Although serum urate levels are usually raised in cases of gout, high levels alone are not enough to confirm a diagnosis. Quite commonly, individuals with high serum urate levels never suffer with gout. To make a clinical diagnosis, it is necessary to establish the presence of urate crystals in fluid taken from the affected joint. This is done by examining the fluid under polarized light. Urates show up as needle-shaped crystals.

Sometimes, acute attacks of gout can occur when urate levels are normal. This usually only happens in patients who are receiving treatment for gout or are taking drugs that increase uric acid excretion.

X-ray examination of joints is of little use in diagnosing gout. In chronic cases, characteristic signs of erosion caused by tophi may be seen, but these are often indistinguishable from erosions evident in other forms of arthitis.




Diagnosis in TCM places importance on determining the circumstances and manifestations of a disease through inquiry and symptom observation. Diagnosis is based on the traditional four examination techniques:

Questioning The TCM practitioner will establish the medical history of both the patient and his family.
Observation Examination of the physical features of the body, such as the face, tongue, hair, nails, sputum (mucus that is coughed up), and location of pain, all offer clues to the problem. The tongue is a particularly useful indicator of the functioning of the internal organs.
Listening and smelling The smelling of sputum and breath and listening to the sounds produced by the chest offer additional clues to the patient's health.
Touching Feeling the pulse is a cornerstone of TCM diagnosis and gives the practitioner much information about any bodily imbalance.
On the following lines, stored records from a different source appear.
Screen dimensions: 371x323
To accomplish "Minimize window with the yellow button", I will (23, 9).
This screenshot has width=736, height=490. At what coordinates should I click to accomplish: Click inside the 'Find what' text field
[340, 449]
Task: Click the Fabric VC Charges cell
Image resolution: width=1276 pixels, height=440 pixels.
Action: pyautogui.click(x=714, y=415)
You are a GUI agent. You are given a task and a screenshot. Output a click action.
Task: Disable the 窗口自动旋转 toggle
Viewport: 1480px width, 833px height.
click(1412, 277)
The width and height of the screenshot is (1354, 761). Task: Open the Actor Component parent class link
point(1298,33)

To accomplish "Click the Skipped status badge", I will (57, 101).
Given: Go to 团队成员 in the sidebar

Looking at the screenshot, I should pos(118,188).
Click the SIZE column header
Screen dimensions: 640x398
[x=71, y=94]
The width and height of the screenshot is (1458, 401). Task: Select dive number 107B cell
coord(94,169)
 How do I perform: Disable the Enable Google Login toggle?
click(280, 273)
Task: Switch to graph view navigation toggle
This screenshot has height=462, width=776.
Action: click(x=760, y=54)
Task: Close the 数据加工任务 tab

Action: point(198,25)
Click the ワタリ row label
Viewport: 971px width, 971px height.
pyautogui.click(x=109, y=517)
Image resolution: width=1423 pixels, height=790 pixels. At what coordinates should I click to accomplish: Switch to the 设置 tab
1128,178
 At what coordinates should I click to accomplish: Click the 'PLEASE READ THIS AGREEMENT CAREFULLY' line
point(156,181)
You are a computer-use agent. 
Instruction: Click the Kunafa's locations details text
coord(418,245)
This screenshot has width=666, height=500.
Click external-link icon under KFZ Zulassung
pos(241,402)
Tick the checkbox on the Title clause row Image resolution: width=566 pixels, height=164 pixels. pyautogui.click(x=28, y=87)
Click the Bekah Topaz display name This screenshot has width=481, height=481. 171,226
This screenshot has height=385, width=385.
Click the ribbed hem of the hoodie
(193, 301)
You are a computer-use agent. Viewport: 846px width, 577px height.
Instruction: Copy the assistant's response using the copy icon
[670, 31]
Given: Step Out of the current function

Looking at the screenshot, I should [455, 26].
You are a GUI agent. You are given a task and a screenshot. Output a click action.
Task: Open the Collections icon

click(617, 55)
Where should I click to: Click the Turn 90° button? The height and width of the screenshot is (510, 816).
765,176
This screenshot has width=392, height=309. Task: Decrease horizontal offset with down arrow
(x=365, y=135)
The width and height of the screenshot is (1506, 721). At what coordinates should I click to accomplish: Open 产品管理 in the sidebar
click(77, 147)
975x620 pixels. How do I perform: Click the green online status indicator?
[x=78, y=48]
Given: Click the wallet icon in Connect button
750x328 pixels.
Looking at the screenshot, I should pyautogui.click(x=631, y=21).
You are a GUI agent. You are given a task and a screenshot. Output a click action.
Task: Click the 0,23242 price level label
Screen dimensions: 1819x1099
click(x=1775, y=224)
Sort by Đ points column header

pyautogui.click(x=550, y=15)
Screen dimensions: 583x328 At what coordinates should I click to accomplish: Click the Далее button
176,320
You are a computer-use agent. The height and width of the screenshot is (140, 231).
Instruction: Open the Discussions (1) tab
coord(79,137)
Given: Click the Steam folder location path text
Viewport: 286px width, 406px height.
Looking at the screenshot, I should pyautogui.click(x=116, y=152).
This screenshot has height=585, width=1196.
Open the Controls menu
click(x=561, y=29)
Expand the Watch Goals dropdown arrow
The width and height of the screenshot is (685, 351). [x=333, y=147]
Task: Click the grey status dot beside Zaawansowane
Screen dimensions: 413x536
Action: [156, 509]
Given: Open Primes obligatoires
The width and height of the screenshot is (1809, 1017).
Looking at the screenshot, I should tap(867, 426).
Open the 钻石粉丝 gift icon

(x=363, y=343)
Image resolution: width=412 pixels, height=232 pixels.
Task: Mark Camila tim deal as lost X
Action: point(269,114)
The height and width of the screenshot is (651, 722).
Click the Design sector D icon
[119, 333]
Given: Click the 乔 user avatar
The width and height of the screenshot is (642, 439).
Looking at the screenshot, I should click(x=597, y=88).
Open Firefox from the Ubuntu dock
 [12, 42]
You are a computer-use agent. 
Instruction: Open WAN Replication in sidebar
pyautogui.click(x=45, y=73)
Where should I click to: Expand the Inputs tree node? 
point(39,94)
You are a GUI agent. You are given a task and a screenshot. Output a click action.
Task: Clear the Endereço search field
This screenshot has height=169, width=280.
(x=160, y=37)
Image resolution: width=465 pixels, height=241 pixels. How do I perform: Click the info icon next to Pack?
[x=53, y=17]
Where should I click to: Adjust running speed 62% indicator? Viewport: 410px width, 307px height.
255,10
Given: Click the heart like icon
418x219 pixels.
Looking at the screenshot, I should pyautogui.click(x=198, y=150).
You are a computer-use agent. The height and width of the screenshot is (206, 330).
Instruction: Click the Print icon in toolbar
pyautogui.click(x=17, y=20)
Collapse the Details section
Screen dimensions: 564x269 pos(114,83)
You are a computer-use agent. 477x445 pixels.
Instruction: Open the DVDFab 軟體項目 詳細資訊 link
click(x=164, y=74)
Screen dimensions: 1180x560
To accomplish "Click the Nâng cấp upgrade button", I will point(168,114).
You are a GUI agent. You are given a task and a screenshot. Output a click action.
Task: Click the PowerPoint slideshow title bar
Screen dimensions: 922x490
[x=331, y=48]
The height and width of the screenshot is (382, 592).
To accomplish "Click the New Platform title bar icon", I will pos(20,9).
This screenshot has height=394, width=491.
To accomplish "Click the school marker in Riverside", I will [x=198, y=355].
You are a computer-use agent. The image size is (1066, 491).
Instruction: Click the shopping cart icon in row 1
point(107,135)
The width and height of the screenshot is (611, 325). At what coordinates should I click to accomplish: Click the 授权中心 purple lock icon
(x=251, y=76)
In gout, the procedures used in TCM to differentiate between disharmony patterns can be explained as follows:

Bi-syndrome due to wind, cold and dampness evils

From a TCM viewpoint, when the body's protective qi is weak, climatic and environmental factors (the exogenous evils such as wind, cold and dampness) can readily invade. They attack the superficial meridians and lead to stagnation of vital energy (qi) and blood. Although these three evils may make a combined attack on the body, one is usually dominant and different symptoms result:

Wind evil causes migrating pain involving most limbs and joints.
Cold evil results in localized and severe pain of the limbs and joints (which is relieved by heat and aggravated by cold) and impaired movement of the limbs.
Dampness evil produces heaviness and numbness of the limbs, impaired movement of limbs, joint swelling (but without heat and redness) and localized pain.

On examination, the tongue is coated in a white thin fur. The pulse is tense and wiry, or taut and moderate.

Bi-syndrome due to wind, cold and heat evils
In the conflict between the exogenous evils and vital energy (qi), much heat is produced and the exogenous evils of wind and cold may be transformed into heat evil. Individuals not only suffer from joint and limb discomfort, but also present with general heat symptoms, such as hot and red joints, fever, thirst and sweating. On examination, the tongue is red and covered with yellow fur. The pulse is slippery and rapid.

Bi-syndrome due to phlegm and blood stagnation
In recurrent bi-syndrome, internal damage leads to the formation of phlegm and blood stasis, and symptoms become more serious. Joint pain can worsen and joints become deformed or swollen and movement is impaired. There is severe pain and numbness in the limbs and nodules form beneath the skin. On examination, the tongue is bulky and pink, with bruising, and covered with white and greasy fur. The pulse is thready and uneven.

Bi-syndrome with associated liver and kidney damage
When the circulation of blood and qi is affected over a long period, vital energy (qi) becomes exhausted. The accumulated evils then commonly damage organs such as the liver and kidneys. Individuals usually present with internal damage: fatigue, pallor, shortness of breath, spontaneous sweating, improper joint movement, and soreness and pain in the loin region. On examination, the tongue is pink in color. The pulse is fine or fine and weak.